### QUOTED PASSAGE
* * *
The Evolution of Cross-Site Scripting (XSS)
Denial of Service (DoS) and Distributed Denial of Service (DDoS)
These attacks involve flooding a website with traffic, causing its server to become overwhelmed with requests, and rendering it unable to display content to users. In many instances, these cyberattacks are executed by multiple computers concurrently, making them particularly difficult to counter. Attackers can originate from various IP addresses worldwide, further complicating identifying the potential source.
This cyberattack aims to incapacitate a system, application, or machine, obstructing its intended service. The attack may target the information source (e.g., an application), communication channel, or computer network. Web servers have a limited capacity for handling requests or user connections; surpassing this limit can slow down or halt the server’s response, potentially causing disconnections. Denial of service (DoS) and distributed denial of service (DDoS) are two techniques for executing such attacks. The primary distinction is the number of computers or IPs participating in the attack.
In DoS attacks, numerous requests to the service originate from the same machine or IP address, consuming the resources provided. Eventually, the service becomes overwhelmed and begins to reject requests, resulting in a denial of service. DDoS attacks, on the other hand, involve multiple computers or IP addresses simultaneously targeting the same service. DDoS attacks are more challenging to detect because the requests originate from various IPs, making it impossible for administrators to block the requesting IP as they could in DoS attacks.
* * *
### DATASET EXTRACT
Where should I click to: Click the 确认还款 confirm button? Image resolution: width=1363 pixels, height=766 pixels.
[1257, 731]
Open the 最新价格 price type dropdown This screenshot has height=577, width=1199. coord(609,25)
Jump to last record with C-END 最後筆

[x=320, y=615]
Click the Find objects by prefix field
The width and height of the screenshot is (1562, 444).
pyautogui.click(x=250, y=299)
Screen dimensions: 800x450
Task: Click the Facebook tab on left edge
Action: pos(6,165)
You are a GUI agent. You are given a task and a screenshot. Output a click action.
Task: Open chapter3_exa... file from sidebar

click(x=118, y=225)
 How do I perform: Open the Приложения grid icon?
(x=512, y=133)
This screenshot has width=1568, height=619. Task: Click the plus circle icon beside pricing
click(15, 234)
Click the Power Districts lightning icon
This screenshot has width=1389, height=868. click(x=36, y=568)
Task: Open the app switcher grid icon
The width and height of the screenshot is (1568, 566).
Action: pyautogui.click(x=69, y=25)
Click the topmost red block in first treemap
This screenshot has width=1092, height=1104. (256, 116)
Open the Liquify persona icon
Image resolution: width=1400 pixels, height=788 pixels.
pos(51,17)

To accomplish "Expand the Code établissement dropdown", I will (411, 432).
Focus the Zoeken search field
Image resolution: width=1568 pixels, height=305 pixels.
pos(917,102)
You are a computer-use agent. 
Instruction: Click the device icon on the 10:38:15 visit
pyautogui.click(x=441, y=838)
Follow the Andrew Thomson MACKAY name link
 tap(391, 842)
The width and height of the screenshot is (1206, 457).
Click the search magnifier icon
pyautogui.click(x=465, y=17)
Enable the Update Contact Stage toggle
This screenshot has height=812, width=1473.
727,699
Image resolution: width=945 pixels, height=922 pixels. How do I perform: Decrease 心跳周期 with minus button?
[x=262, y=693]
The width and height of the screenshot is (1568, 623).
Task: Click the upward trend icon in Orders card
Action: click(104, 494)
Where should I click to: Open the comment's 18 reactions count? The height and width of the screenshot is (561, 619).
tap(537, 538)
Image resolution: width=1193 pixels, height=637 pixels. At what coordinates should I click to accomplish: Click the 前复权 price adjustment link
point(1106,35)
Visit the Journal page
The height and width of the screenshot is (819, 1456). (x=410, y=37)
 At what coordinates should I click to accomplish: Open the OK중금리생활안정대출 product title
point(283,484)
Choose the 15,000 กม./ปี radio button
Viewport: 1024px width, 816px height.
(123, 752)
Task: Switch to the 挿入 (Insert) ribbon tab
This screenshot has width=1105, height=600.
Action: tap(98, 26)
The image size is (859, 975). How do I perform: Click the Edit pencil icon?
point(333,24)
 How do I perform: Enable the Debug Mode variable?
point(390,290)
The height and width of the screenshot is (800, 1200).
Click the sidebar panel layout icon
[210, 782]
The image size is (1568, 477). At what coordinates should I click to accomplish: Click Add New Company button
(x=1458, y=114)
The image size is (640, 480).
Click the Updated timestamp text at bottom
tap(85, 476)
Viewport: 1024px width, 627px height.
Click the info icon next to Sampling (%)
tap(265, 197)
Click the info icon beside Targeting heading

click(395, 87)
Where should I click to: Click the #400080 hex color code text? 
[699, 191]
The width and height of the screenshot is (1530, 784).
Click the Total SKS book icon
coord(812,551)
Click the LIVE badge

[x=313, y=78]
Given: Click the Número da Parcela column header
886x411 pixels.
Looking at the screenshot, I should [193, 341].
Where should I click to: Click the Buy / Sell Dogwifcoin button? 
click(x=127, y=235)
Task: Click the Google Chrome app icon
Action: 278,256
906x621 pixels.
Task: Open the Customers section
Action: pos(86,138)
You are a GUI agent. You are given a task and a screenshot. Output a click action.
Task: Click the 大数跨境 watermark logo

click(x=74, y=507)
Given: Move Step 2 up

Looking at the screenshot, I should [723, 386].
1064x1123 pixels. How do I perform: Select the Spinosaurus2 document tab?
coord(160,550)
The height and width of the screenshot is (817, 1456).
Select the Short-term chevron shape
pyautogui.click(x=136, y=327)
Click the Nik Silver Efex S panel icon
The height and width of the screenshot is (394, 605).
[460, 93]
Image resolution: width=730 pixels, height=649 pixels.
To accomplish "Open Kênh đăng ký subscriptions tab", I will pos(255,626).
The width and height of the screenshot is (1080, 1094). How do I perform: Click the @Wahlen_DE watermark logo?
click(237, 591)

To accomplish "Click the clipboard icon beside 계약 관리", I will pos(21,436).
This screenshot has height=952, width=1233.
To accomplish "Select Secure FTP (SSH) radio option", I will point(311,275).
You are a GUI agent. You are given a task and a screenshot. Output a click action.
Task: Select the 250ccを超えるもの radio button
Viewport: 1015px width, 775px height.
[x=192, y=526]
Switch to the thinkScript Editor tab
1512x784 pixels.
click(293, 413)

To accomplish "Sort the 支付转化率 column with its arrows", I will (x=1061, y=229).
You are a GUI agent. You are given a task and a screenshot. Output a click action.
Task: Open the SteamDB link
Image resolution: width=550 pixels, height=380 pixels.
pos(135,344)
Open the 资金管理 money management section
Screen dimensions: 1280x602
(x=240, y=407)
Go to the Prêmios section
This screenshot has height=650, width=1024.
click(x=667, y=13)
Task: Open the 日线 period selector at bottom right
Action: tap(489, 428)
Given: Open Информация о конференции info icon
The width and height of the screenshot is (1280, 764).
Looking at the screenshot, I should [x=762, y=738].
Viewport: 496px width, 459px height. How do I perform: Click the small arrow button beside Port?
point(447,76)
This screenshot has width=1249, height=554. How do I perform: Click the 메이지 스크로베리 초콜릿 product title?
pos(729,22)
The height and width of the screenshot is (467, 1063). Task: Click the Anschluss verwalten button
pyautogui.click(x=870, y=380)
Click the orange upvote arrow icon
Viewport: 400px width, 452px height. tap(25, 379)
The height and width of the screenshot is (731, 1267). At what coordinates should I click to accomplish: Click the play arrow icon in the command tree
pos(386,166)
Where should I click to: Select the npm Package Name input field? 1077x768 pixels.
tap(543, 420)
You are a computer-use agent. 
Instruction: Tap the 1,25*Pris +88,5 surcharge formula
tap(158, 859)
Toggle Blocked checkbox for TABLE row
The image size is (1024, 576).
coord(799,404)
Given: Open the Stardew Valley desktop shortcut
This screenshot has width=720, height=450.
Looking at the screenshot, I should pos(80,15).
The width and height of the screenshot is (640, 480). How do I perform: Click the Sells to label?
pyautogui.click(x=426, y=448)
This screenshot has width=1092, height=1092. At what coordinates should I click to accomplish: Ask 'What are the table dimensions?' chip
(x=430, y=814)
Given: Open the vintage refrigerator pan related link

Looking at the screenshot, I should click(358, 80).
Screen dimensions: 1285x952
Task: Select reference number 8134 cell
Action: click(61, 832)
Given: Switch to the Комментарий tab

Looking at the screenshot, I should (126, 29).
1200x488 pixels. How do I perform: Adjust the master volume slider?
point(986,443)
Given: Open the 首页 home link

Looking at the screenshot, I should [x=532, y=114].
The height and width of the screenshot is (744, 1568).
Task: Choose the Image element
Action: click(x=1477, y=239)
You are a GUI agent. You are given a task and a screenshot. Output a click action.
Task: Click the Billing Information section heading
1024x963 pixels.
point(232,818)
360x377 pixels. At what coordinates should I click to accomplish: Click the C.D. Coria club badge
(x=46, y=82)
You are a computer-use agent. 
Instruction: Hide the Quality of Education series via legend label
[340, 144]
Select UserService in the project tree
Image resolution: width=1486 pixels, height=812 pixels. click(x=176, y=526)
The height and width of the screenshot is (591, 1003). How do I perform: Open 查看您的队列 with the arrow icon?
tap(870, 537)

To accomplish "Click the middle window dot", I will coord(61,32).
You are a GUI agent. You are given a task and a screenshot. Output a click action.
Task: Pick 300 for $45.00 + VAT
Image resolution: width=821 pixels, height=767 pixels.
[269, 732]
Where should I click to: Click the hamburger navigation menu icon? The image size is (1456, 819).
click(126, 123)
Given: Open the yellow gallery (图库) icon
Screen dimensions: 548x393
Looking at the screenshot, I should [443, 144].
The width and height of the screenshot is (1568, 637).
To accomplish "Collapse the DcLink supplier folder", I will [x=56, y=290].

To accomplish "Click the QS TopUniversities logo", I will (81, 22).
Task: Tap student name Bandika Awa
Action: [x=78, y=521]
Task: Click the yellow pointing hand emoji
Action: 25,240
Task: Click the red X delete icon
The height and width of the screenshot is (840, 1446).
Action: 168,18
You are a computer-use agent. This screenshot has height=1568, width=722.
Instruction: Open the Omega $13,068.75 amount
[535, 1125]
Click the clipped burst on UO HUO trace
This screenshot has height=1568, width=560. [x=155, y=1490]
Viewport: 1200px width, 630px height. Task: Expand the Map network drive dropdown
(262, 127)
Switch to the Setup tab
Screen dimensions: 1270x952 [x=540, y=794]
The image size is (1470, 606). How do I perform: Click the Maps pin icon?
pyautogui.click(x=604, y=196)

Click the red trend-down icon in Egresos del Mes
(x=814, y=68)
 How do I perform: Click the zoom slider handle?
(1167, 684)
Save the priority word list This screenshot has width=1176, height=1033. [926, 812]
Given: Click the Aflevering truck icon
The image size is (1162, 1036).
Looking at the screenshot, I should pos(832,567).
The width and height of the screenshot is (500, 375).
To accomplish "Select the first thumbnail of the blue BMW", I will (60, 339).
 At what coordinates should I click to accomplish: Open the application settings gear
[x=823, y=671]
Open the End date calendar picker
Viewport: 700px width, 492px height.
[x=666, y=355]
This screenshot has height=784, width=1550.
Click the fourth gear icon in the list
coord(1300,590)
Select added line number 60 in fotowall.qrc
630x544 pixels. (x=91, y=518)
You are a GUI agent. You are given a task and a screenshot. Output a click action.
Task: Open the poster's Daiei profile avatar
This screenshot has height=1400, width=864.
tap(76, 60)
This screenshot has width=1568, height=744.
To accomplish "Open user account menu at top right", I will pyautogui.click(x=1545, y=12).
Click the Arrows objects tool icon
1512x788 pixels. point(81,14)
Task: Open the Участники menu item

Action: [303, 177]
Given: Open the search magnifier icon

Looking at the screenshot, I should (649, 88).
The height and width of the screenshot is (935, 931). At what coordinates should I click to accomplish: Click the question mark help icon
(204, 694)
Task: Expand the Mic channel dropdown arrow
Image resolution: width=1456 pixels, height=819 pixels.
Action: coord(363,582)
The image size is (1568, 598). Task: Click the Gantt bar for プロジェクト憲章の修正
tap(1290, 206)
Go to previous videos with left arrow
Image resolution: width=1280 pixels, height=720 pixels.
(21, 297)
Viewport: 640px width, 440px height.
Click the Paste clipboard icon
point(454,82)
* * *
### AIM OF THE EXERCISE
Please print the stretch of the denial-of-service passage from "These attacks involve" through "the potential source.", copied word for word.

### RESULT
These attacks involve flooding a website with traffic, causing its server to become overwhelmed with requests, and rendering it unable to display content to users. In many instances, these cyberattacks are executed by multiple computers concurrently, making them particularly difficult to counter. Attackers can originate from various IP addresses worldwide, further complicating identifying the potential source.